Bioaccumulation of polonium‐210 in marine copepods

Abstract

210Po, a naturally occurring radioisotope that is ubiquitous in seawater, is especially enriched in proteinaceous tissues of marine organisms and may therefore be useful as a tracer of organic carbon flux in marine systems. Due in part to its biomagnification in marine food chains, 210Po provides the largest radiation dose to any organism under natural conditions. To better understand the extent to which zooplankton can influence the fluxes of 210Po and serve as a conduit between phytoplankton, which concentrate it greatly from ambient water and higher trophic levels, we conducted a series of laboratory experiments with the calanoid copepod Acartia tonsa. A. tonsa was presented with either dissolved 210Po or with one of eight different phytoplankton species and sterile glass beads, all labeled with 210Po. Assimilation efficiencies (AEs) of ingested 210Po in copepods ranged from 19% to 55% among the phytoplankton diets, and correlated directly with 210Po's cytoplasmic distributions in the algal cells. The AE of 210Po from ingested glass beads was 0%. The high AE and low efflux rates (mean of 3% d−1) of 210Po in copepods can explain its biomagnification in marine food chains.
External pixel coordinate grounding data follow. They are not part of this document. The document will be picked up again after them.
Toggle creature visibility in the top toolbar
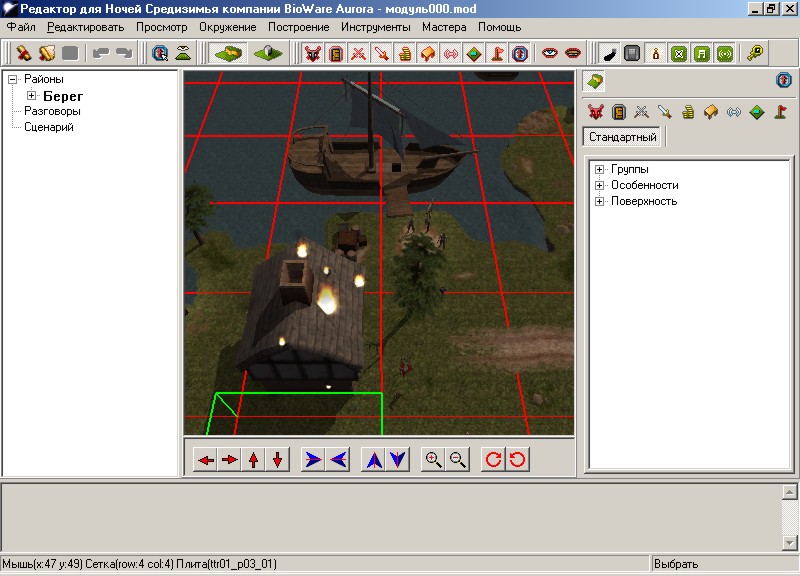800x576 pixels. click(312, 53)
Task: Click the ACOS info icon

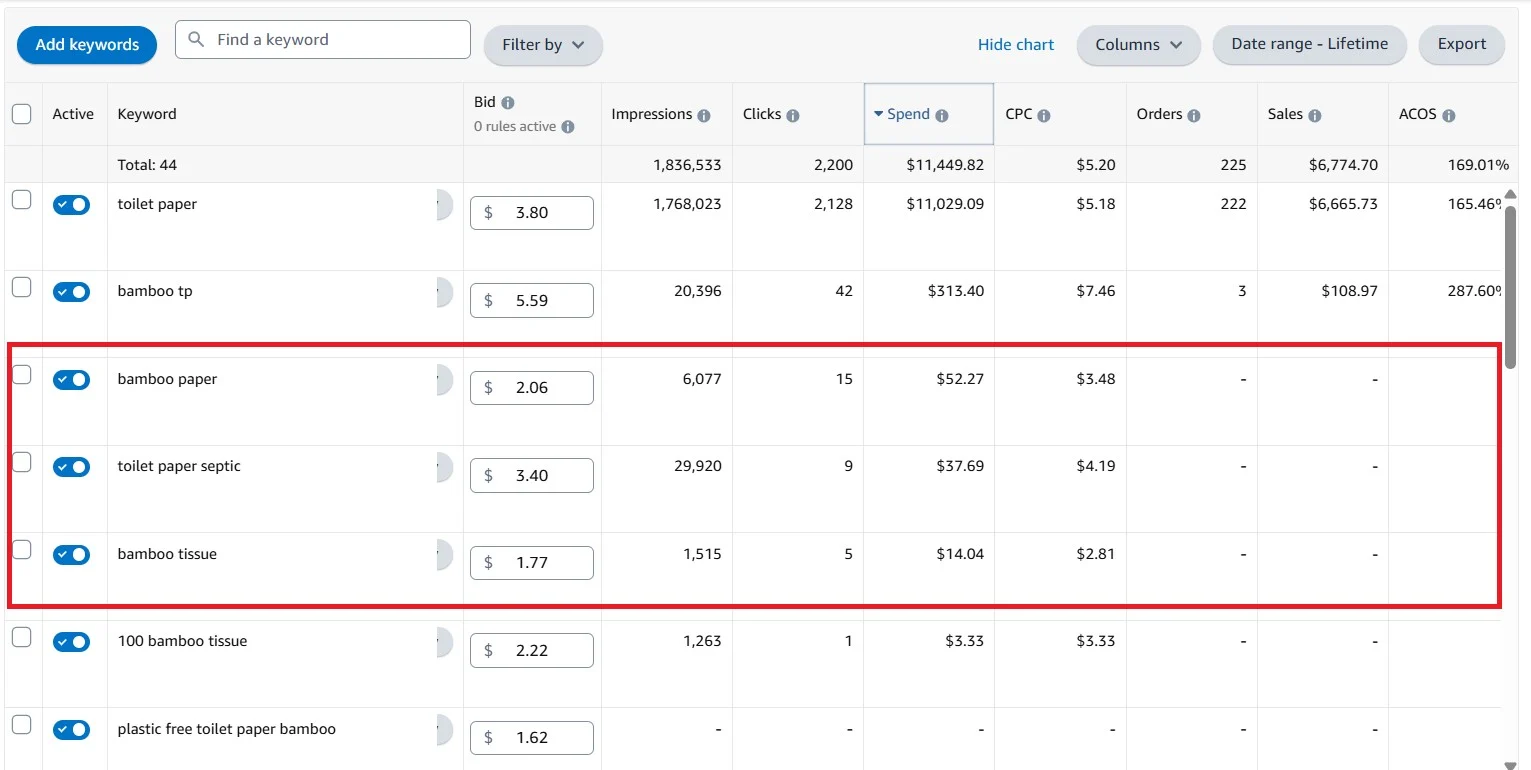Action: coord(1448,115)
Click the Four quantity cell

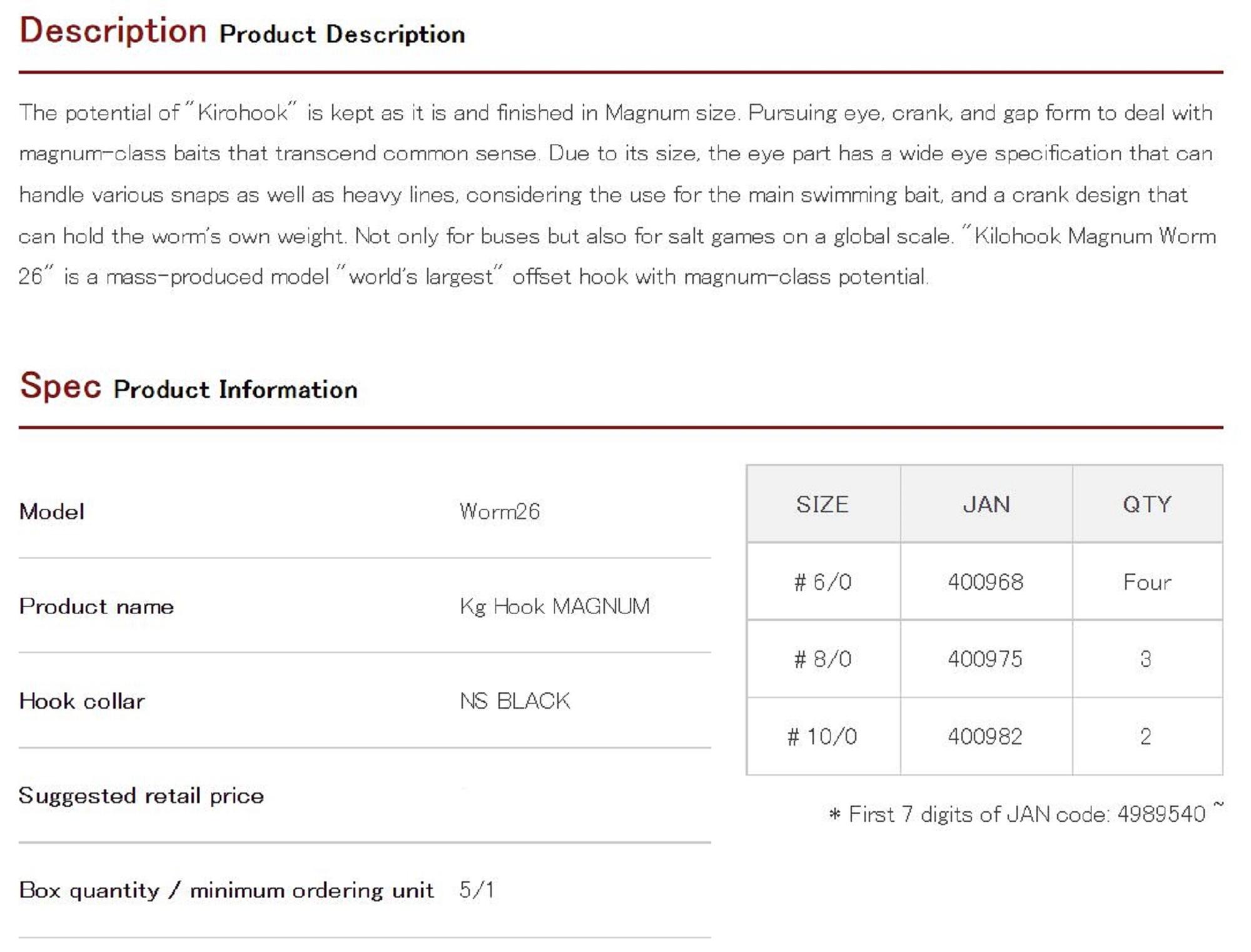(1147, 582)
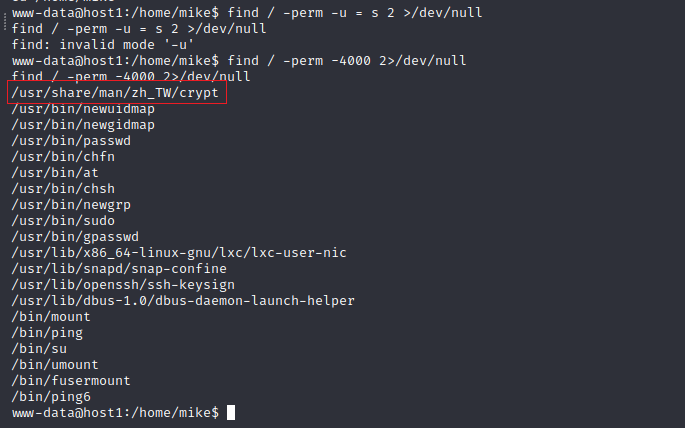
Task: Select the /usr/bin/chsh path
Action: point(64,189)
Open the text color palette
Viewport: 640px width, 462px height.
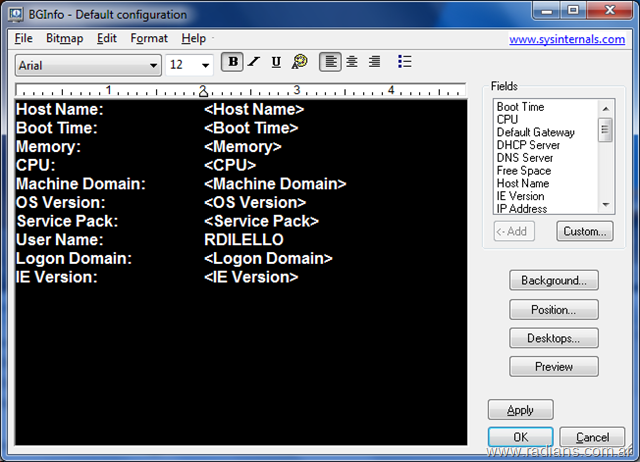[299, 63]
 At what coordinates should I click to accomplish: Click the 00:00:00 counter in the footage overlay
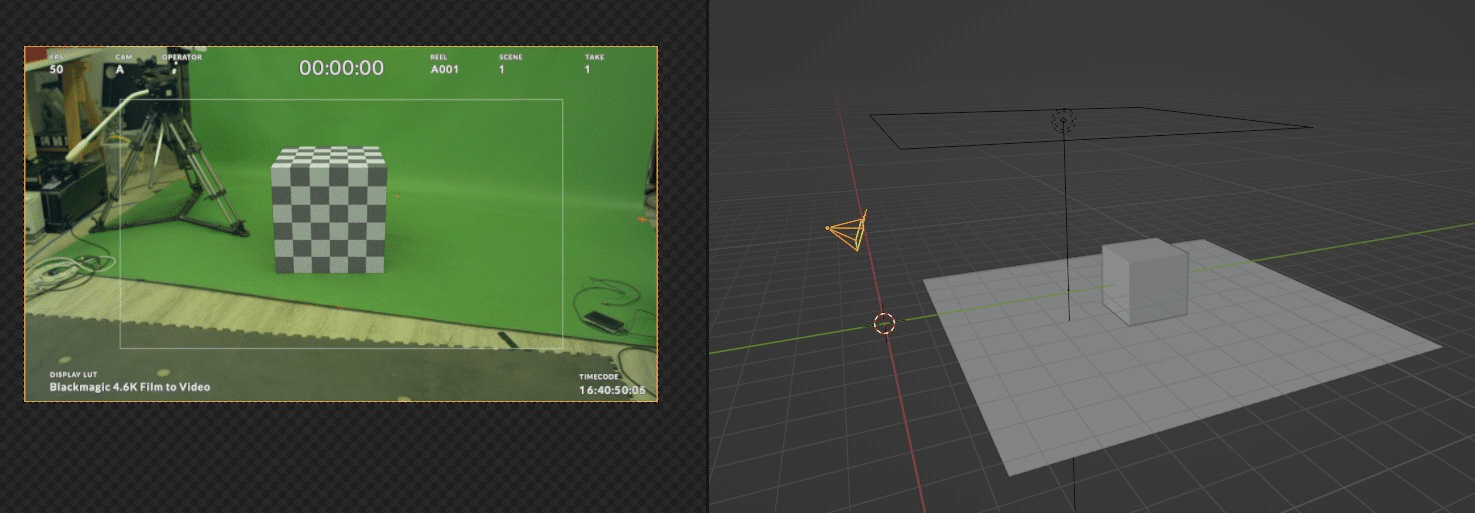[x=341, y=68]
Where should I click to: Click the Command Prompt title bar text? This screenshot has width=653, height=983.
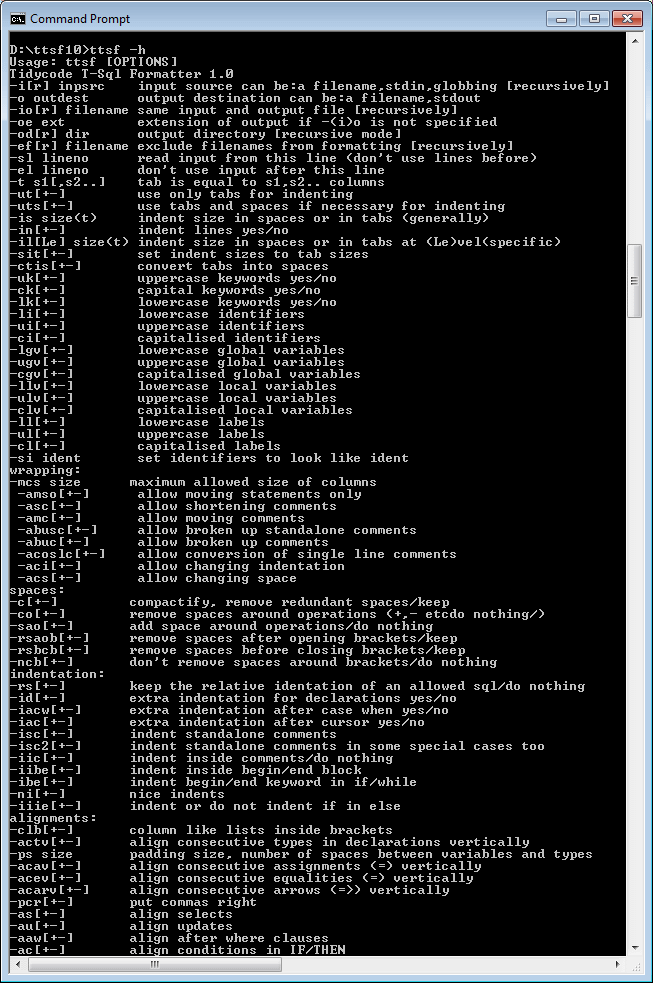point(80,19)
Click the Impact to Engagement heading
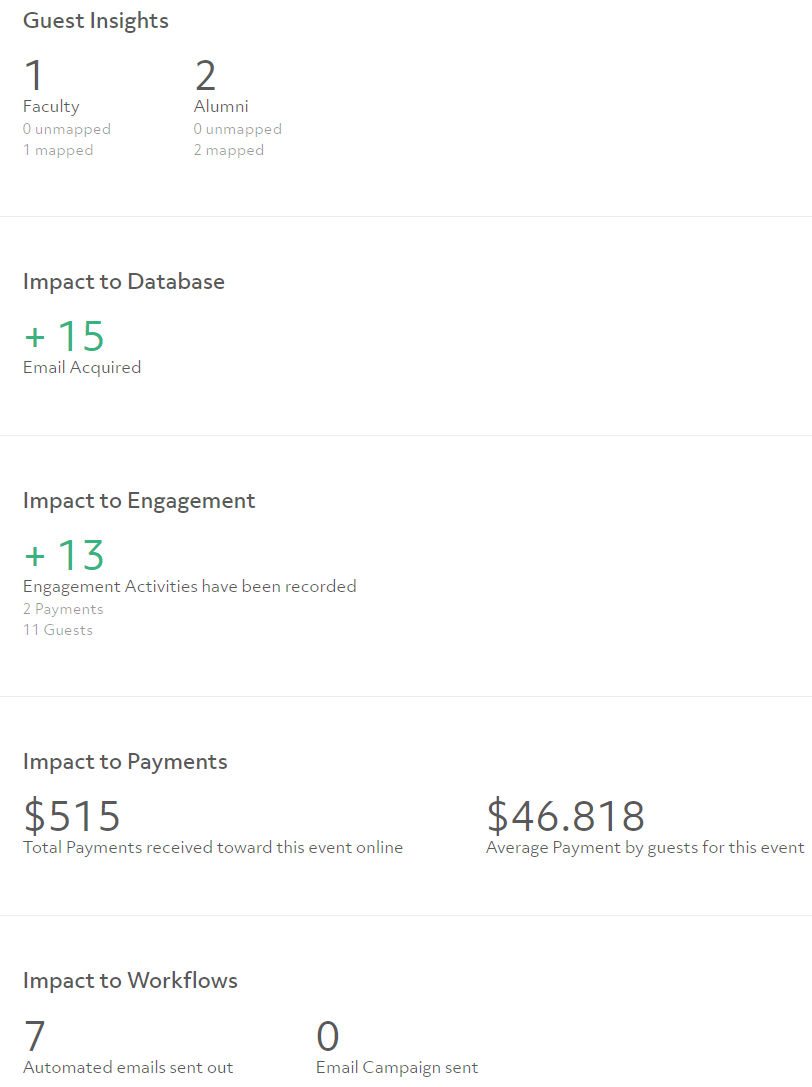The height and width of the screenshot is (1087, 812). coord(139,501)
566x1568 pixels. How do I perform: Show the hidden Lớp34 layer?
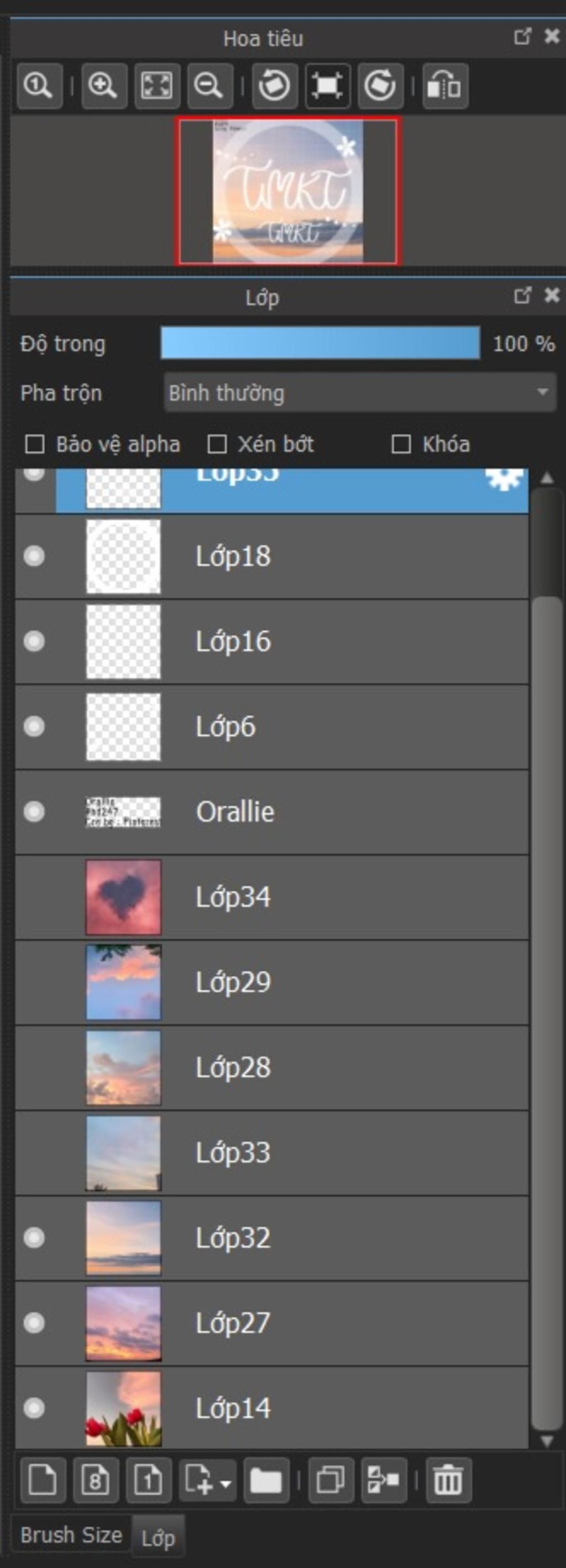[x=34, y=897]
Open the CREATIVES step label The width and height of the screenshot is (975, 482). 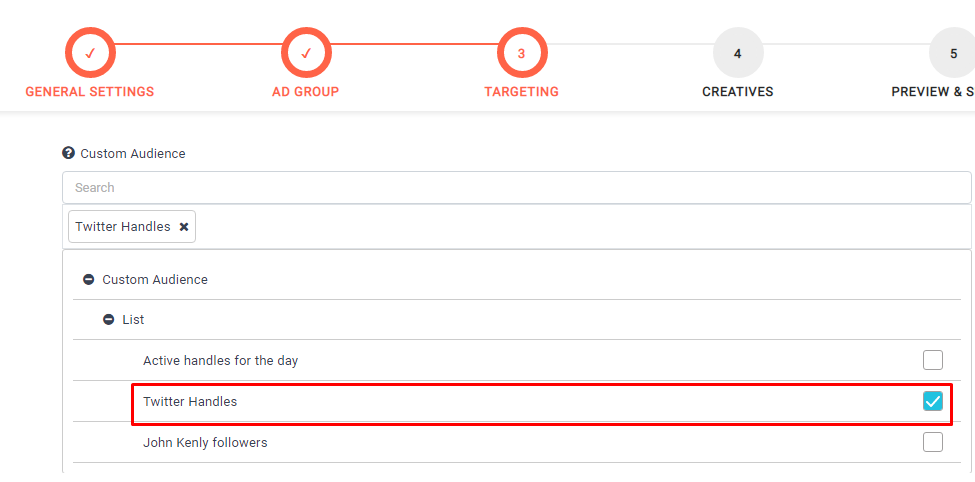737,92
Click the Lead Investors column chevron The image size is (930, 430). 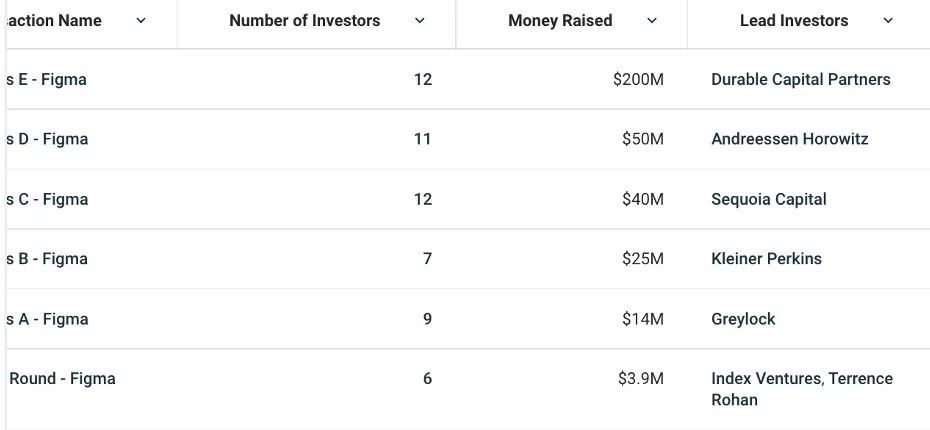tap(888, 21)
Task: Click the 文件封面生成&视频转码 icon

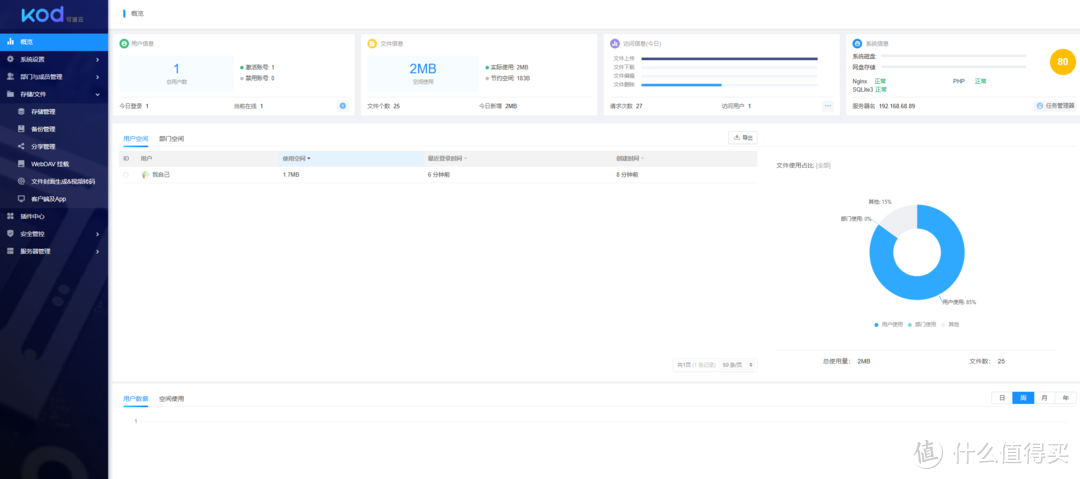Action: [21, 181]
Uptake and loss parameters of 210Po in copepods measured in these experiments were used in a model to quantify the relative sources of 210Po for copepods. Under all realistic scenarios, >90% of 210Po in copepods appears to be taken up through diet. Model‐predicted 210Po concentrations in copepods in different ocean regions closely matched independent measurements, suggesting that we understand the processes governing this element's enrichment in zooplankton and thus can make quantitative predictions of its bioconcentration on a site‐specific basis.